Two Democrats are calling on the regulator who oversees Fannie Mae and Freddie Mac to bring private capital into the housing finance system and boost credit through the two bailed-out mortgage businesses.
Senators Elizabeth Warren, D-Mass., and Mark Warner, D-Va., wrote a letter to Federal Housing Finance Agency Director Mel Watt Tuesday calling on him "to build a housing finance infrastructure for the future" with a number of logistical moves, a day before Watt is due to appear before Congress for the first time since taking office in January.
As the government official in charge of Fannie and Freddie, Watt has reversed course from his predecessor and taken a number of limited but significant steps to extend home loans to more families. Fannie and Freddie increase demand for home loans by buying mortgages from lenders, bundling them into securities, and selling those securities to investors with government-backed insurance in case they go bad.
In the wake of the housing crisis, Fannie and Freddie and other government agencies have backed the vast majority of all new loans.
"Millions of creditworthy families are struggling to get mortgages and buy a home," Warren said in a comment released with the letter. "We believe FHFA can use its existing authority to extend credit to responsible families and, at the same time, prepare the housing finance system for the end of government conservatorship."
Warren, who serves on the Senate Banking Committee alongside Warner, voted in May against legislation based on a bill that Warner had helped write that would have phased out Fannie and Freddie and replaced them with a system of private capital with a limited government backstop that would kick in after private investors had taken the first loss.
Warner said that "while we work in Congress to pass comprehensive housing finance reform, we are asking FHFA to move responsibly and transparently as they lay the foundation for a system that better protects taxpayers and improves access to credit for homeowners."
In their letter, Warren and Warner ask Watt to move on several items, including ones relating to Watt's effort to have the two companies issue a single security, a move that he believes will increase liquidity in the market for mortgage-backed securities.

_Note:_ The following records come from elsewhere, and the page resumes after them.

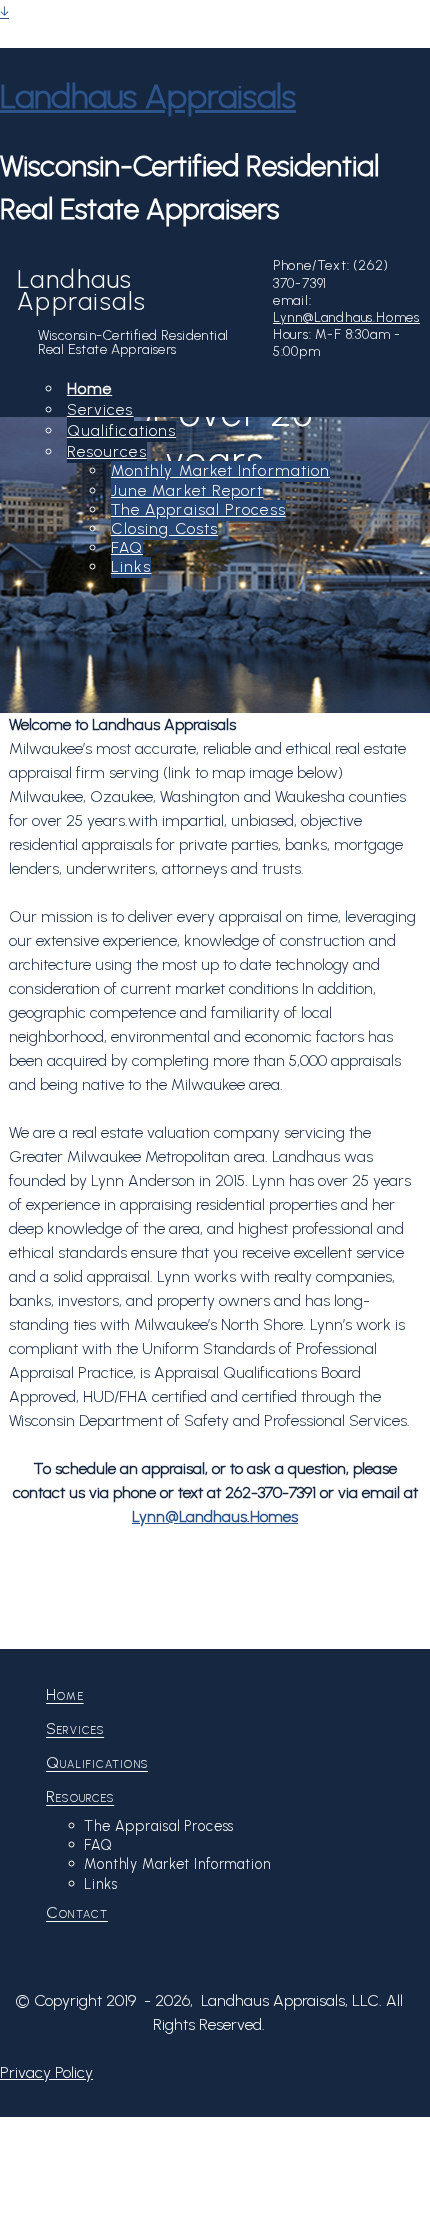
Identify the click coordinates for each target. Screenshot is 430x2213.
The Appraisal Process (198, 509)
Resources (107, 451)
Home (89, 388)
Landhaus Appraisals (148, 96)
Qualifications (121, 430)
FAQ (127, 547)
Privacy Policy (46, 2072)
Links (131, 566)
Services (100, 409)
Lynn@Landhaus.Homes (346, 317)
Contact (77, 1912)
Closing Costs (164, 528)
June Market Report (187, 490)
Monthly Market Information (220, 470)
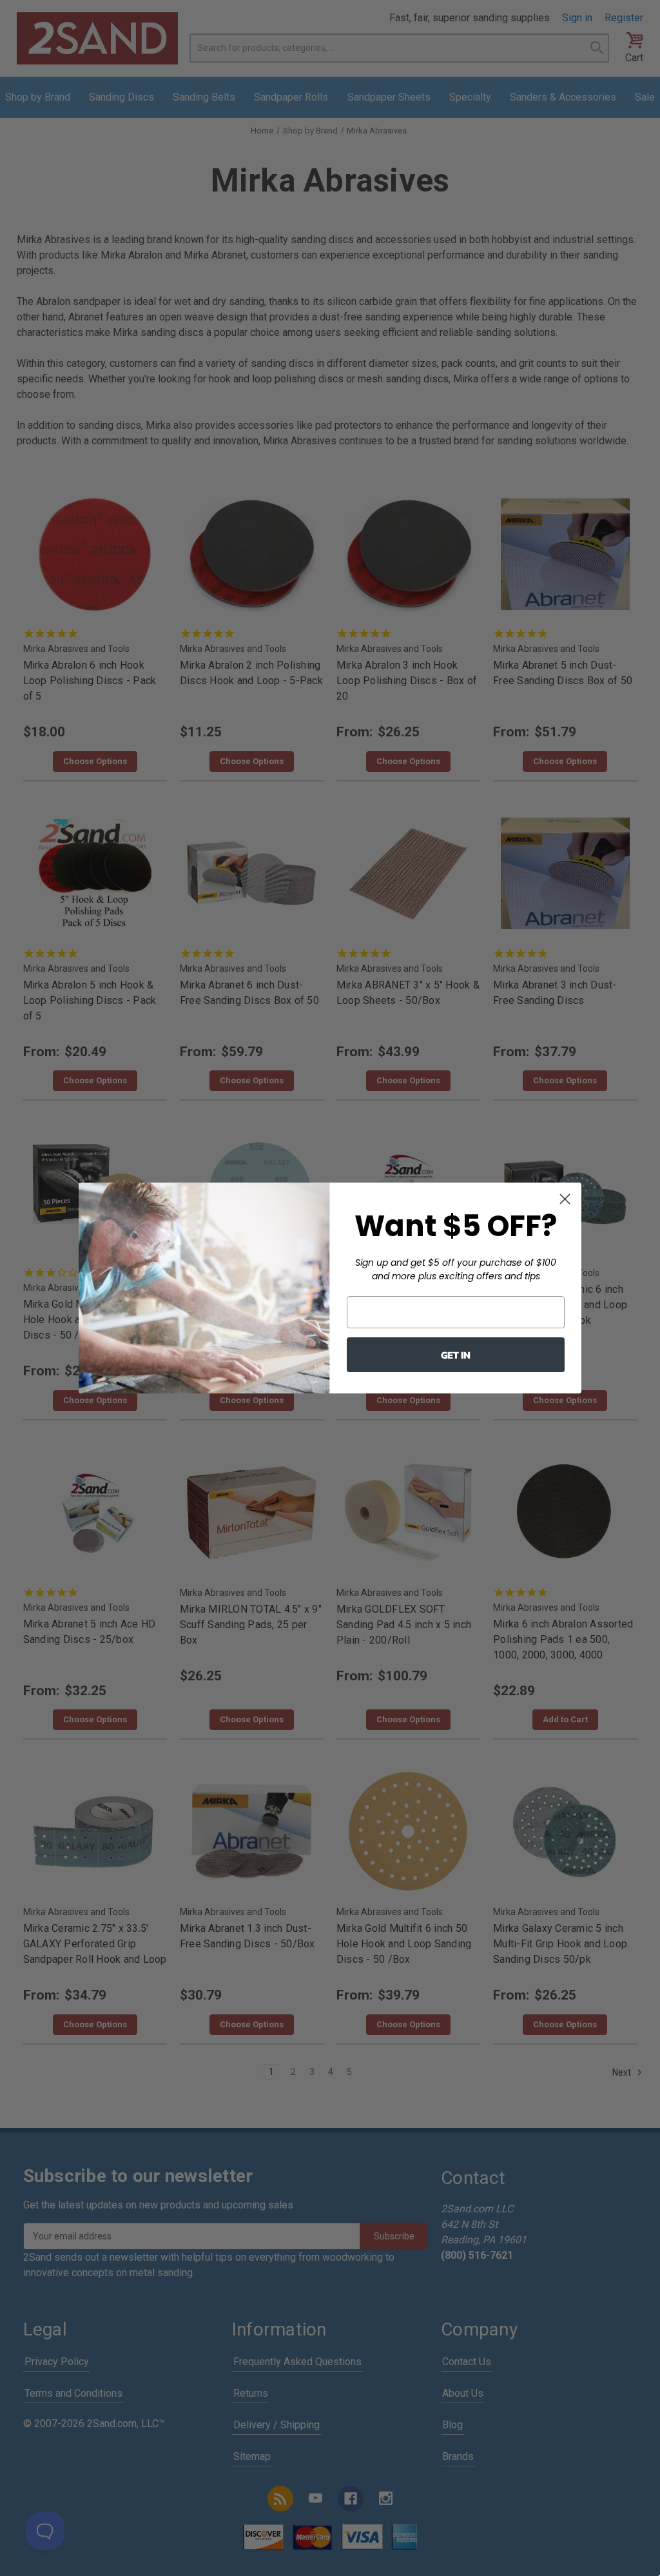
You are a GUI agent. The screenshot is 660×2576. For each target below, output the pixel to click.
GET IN (456, 1354)
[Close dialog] (565, 1199)
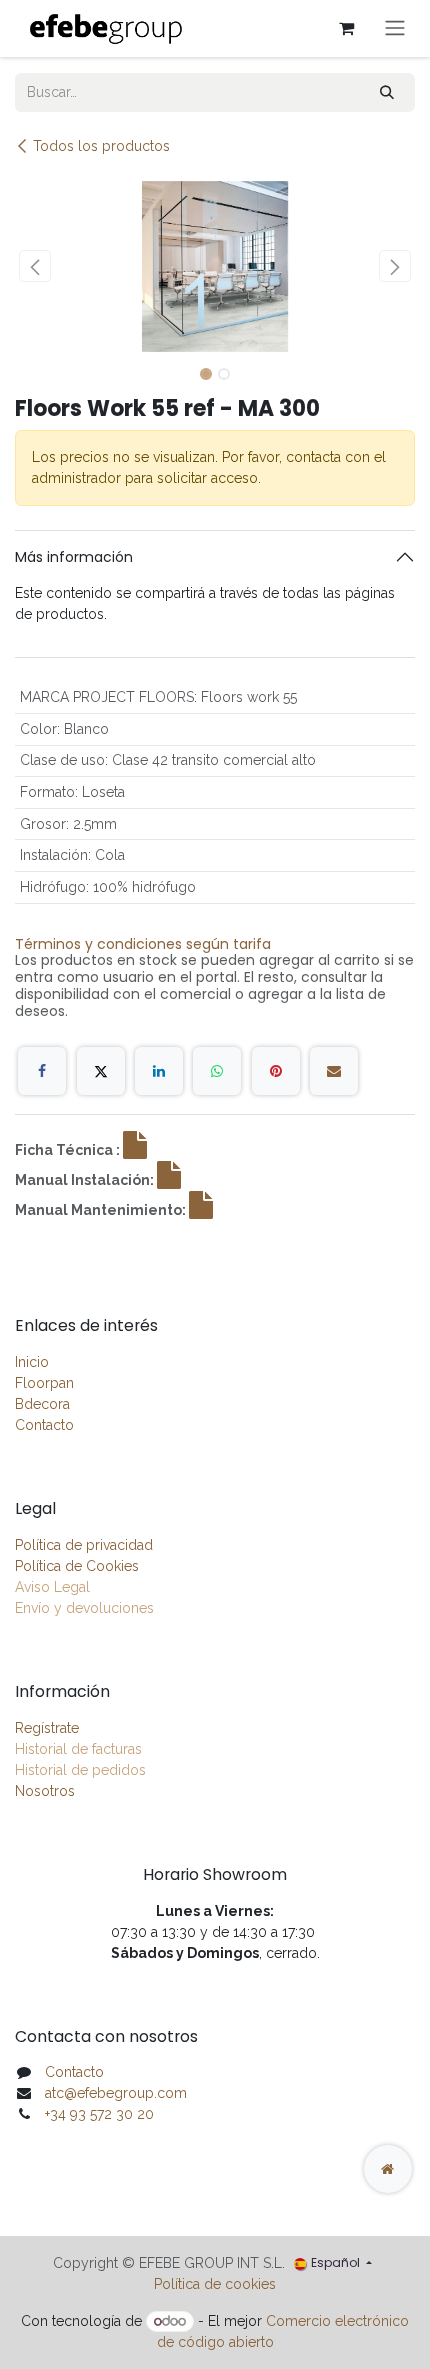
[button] (35, 266)
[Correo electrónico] (334, 1071)
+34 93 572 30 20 (99, 2114)
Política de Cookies (77, 1566)
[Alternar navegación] (395, 28)
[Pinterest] (276, 1071)
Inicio (32, 1362)
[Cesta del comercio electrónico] (346, 28)
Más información (74, 557)
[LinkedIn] (159, 1071)
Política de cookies (215, 2284)
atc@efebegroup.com (116, 2093)
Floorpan (44, 1383)
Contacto (44, 1425)
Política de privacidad (84, 1545)
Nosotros (45, 1791)
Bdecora (42, 1404)
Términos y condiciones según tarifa (143, 944)
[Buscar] (387, 92)
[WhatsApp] (217, 1071)
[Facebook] (42, 1071)
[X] (101, 1071)
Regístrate (47, 1728)
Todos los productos (101, 146)
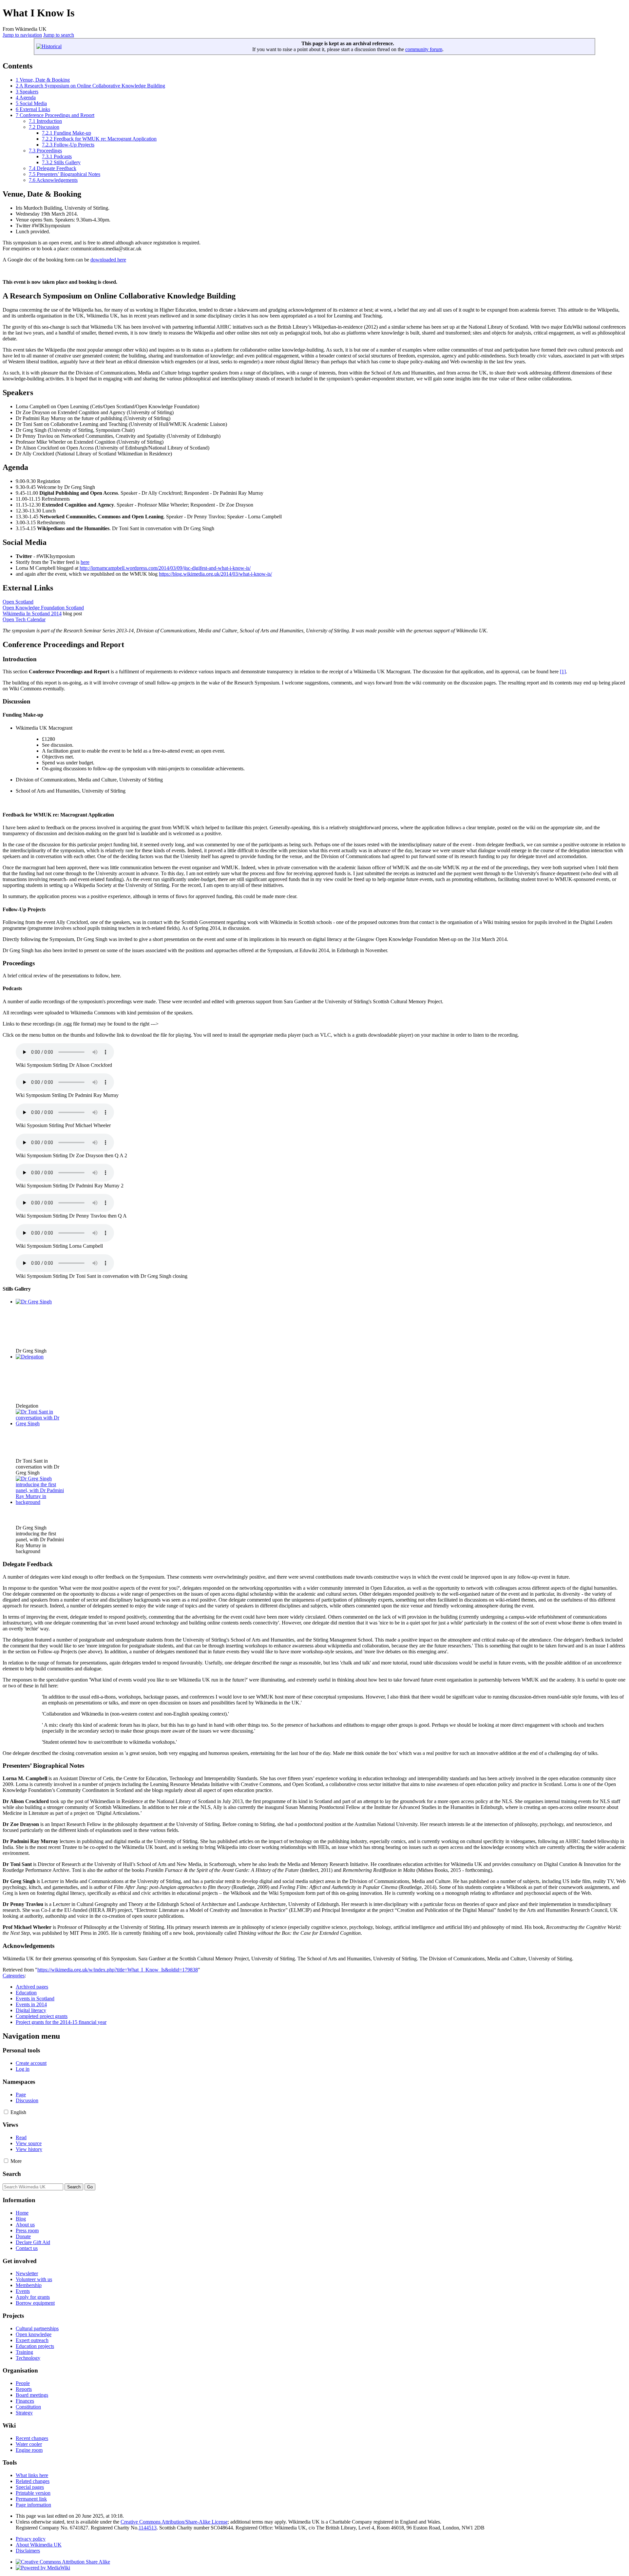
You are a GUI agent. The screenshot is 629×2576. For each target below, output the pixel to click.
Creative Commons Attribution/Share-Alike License (174, 2522)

Among the other actions they recommend is a call to consider allowing lenders to use credit scores other than FICO scores. Based on FICO scores, credit for home loans remains very tight: The 10th percentile of FICO scores for new loans was 661 in July, up from the low 600s prior to the crisis, according to the Urban Institute.
Watt is set to appear before Warren, Warner and the other members of the Banking Committee Wednesday morning. Although he has sketched out his agenda for the FHFA in public speeches, Wednesday will be the first time he will have to answer questions from senators. He is likely to face tough questions from Republicans who would prefer to see Fannie and Freddie's market footprint shrink.